Optimal multisine excitation design for broadband electrical impedance spectroscopy

Abstract

Electrical impedance spectroscopy (EIS) can be used to characterize biological materials in applications ranging from cell culture to body composition, including tissue and organ state. The emergence of cell therapy and tissue engineering opens up a new and promising field of application. While in most cases classical measurement techniques based on a frequency sweep can be used, EIS based on broadband excitations enables dynamic biological systems to be characterized when the measuring time and injected energy are a constraint. Myocardial regeneration, cell characterization in micro-fluidic systems and dynamic electrical impedance tomography are all examples of such applications. The weakness of such types of fast EIS measuring techniques resides in their intrinsic loss of accuracy. However, since most of the practical applications have no restriction over the excitation used, the input power spectrum can be appropriately designed to maximize the accuracy obtained from the measurements. This paper deals with the problem of designing the optimal multisine excitation for electrical bioimpedance measurements. The optimal multisine is obtained by the minimization of the Cramer–Rao lower bound, or what is the same, by maximizing the accuracy obtained from the measurements. Furthermore, because no analytical solution exists for global optimization involving time and frequency domains jointly, this paper presents the multisine optimization approach partially in both domains and then combines the results.

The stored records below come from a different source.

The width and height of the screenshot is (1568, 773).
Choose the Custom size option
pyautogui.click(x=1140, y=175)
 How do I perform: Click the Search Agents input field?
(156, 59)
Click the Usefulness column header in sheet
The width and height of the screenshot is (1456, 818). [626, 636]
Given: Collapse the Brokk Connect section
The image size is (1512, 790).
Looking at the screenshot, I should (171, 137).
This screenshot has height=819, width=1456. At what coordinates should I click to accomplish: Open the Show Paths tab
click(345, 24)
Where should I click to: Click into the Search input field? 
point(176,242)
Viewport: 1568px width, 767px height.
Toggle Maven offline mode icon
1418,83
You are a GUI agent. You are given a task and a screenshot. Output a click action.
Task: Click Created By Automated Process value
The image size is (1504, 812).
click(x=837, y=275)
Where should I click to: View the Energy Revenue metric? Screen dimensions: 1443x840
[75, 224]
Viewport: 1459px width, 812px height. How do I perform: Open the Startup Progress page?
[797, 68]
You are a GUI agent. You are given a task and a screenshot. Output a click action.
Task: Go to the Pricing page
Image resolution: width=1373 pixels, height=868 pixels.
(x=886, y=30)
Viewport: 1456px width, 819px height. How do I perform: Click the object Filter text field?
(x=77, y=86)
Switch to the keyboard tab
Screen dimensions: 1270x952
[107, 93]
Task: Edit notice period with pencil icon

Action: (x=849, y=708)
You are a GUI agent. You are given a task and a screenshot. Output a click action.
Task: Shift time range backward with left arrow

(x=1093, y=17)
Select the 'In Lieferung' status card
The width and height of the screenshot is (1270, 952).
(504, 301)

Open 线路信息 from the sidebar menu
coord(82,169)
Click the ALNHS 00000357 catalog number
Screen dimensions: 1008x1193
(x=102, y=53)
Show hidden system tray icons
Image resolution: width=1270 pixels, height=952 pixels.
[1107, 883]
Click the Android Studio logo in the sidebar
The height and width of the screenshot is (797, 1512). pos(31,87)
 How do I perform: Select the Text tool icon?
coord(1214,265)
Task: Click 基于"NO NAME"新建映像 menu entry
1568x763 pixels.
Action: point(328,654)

As regards the frequency domain approach, a novel contribution is made for the multisine amplitude power spectrum. In the time domain, multisine is optimized by reducing its crest factor. Moreover, the impact on the information and accuracy of the impedance spectrum obtained from using different multisine amplitude power spectra is discussed, as well as the number of frequencies and frequency distributions. The theory is supported by a set of validation measurements when exciting with the optimal and flat multisine signals and compared to a single frequency ac impedance analyzer when characterizing an RC circuit. In vivo healthy myocardium tissue electrical impedance measurements show that broadband EIS based on multisine excitations enable the characterization of dynamic biological systems.